◆ Directions for this task:
Find the line containing "Given: Open the notifications bell" in the entries below. Restate it and each line after it, word for word, up to and including the line containing "Given: Open the view options dropdown arrow".

◆ Data:
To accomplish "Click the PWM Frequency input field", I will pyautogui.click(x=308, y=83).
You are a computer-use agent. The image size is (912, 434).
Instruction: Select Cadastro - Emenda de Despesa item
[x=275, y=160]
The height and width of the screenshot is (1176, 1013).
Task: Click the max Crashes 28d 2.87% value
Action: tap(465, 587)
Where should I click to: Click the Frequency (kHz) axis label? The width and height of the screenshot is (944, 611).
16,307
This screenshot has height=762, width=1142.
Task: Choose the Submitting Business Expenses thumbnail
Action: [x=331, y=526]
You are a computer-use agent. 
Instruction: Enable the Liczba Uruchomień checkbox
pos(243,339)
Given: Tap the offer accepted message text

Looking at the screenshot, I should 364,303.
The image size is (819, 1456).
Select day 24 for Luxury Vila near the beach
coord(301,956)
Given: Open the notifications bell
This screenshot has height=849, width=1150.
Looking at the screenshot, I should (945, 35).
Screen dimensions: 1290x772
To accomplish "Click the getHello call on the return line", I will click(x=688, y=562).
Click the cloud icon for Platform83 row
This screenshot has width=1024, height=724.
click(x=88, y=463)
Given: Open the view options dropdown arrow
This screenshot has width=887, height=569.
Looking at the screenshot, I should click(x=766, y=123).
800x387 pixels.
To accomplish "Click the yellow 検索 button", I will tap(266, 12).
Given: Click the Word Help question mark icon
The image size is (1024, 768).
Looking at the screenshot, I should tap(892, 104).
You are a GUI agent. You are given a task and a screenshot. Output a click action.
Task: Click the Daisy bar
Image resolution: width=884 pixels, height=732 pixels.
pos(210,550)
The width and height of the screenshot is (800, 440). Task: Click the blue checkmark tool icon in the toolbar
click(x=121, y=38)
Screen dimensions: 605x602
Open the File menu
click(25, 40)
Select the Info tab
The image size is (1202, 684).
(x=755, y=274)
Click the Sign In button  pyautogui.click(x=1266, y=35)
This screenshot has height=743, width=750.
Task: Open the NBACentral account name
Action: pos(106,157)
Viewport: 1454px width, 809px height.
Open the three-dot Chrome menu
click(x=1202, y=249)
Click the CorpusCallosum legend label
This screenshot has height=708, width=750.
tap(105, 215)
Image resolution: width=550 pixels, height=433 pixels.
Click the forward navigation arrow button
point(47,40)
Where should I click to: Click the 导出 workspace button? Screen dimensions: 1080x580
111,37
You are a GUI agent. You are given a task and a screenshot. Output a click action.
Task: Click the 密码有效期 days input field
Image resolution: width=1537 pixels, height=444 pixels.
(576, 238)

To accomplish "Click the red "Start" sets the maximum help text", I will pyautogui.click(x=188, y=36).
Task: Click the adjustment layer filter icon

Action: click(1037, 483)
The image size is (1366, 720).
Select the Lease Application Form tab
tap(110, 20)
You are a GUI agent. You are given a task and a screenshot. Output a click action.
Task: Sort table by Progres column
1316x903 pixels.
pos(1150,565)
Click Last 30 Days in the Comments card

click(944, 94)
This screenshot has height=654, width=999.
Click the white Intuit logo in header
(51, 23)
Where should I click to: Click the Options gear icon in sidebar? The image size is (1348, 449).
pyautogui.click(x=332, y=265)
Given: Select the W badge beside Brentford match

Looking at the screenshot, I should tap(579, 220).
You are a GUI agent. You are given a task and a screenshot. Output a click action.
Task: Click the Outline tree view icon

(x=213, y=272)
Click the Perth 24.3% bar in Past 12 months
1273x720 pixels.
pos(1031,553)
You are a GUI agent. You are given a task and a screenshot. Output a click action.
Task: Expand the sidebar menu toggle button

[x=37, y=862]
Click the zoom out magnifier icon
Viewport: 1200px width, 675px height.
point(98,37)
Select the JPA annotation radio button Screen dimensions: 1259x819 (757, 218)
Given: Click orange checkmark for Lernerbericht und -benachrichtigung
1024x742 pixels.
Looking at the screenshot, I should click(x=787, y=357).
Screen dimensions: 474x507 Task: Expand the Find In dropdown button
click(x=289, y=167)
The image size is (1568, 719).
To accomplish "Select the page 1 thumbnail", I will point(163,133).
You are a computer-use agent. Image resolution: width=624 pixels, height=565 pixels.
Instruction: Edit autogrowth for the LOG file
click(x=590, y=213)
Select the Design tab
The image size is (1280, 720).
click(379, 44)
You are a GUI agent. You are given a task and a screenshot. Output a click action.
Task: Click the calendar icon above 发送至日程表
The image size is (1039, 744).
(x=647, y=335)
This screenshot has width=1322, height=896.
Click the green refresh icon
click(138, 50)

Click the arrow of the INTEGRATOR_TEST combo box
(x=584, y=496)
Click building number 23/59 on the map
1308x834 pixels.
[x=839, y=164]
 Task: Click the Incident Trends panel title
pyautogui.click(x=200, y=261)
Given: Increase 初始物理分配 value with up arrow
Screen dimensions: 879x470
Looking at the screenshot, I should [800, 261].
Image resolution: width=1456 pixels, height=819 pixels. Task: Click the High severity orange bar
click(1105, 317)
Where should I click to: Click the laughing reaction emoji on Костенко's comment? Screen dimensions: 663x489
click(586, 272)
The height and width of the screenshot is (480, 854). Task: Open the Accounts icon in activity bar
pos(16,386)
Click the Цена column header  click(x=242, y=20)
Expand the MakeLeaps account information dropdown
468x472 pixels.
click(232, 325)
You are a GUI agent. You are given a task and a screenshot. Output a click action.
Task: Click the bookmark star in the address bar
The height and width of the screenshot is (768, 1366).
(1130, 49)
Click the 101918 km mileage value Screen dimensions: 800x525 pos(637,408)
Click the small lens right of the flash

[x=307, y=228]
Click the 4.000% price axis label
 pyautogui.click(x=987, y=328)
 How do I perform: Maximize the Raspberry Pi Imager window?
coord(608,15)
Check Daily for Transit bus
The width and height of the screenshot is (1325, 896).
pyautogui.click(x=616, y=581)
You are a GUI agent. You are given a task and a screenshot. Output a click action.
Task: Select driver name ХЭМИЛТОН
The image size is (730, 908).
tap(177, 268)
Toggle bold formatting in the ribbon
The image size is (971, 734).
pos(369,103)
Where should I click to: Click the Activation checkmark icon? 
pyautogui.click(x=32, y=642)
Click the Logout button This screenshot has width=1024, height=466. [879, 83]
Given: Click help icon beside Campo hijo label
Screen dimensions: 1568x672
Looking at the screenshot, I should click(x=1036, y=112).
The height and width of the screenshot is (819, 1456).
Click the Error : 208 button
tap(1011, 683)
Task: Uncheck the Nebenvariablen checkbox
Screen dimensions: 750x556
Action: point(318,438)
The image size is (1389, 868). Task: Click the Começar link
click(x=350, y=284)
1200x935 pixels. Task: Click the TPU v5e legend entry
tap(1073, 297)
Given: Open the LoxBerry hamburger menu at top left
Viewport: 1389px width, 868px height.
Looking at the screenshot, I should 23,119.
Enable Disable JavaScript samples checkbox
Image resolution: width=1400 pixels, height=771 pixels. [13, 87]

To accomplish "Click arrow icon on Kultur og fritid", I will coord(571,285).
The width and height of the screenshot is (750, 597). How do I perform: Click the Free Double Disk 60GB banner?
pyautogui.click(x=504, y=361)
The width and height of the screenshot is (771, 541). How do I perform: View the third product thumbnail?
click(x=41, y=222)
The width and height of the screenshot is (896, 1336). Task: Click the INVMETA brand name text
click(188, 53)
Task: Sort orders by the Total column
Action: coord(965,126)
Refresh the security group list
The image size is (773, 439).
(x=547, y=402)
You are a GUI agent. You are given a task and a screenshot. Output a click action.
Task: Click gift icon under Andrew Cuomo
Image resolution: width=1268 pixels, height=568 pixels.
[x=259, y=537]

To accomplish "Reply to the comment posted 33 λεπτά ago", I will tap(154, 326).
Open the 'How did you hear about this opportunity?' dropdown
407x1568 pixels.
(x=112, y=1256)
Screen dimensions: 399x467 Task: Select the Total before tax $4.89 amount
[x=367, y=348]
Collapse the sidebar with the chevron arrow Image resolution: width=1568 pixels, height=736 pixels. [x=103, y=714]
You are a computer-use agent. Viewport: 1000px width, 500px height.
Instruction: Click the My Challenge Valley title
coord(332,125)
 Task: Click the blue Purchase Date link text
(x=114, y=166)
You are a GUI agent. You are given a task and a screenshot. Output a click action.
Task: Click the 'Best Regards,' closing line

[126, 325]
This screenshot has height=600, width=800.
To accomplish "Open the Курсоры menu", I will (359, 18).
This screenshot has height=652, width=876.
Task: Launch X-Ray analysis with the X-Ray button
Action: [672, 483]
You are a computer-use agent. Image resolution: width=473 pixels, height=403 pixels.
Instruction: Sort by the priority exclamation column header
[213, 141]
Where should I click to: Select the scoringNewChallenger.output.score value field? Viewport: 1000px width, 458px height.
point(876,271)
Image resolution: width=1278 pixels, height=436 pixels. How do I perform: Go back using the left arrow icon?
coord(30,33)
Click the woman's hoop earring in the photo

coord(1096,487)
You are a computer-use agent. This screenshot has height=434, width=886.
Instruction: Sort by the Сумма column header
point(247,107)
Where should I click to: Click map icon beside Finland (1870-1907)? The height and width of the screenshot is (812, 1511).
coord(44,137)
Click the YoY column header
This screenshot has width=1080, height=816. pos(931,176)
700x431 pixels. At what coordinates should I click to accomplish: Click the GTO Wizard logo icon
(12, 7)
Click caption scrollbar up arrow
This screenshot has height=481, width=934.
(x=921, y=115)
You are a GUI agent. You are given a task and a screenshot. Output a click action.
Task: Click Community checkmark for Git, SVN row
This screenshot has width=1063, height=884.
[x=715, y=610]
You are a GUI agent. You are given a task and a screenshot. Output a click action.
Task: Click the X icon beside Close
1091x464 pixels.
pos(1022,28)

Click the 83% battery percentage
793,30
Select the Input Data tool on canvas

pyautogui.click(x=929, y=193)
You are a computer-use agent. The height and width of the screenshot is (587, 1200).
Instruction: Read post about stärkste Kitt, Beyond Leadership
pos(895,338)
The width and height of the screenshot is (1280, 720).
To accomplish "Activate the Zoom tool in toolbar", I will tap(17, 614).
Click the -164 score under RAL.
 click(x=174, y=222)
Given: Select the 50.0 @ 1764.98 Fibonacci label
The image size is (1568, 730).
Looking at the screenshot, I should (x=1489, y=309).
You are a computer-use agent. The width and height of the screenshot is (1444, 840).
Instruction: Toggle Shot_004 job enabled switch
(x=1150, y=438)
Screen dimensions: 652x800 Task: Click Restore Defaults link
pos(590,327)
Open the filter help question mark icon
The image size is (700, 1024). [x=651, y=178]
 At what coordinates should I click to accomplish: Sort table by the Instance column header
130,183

◆ Reply:
Given: Open the notifications bell
This screenshot has height=849, width=1150.
Looking at the screenshot, I should (945, 35).
Screen dimensions: 1290x772
To accomplish "Click the getHello call on the return line", I will click(x=688, y=562).
Click the cloud icon for Platform83 row
This screenshot has width=1024, height=724.
click(x=88, y=463)
Given: Open the view options dropdown arrow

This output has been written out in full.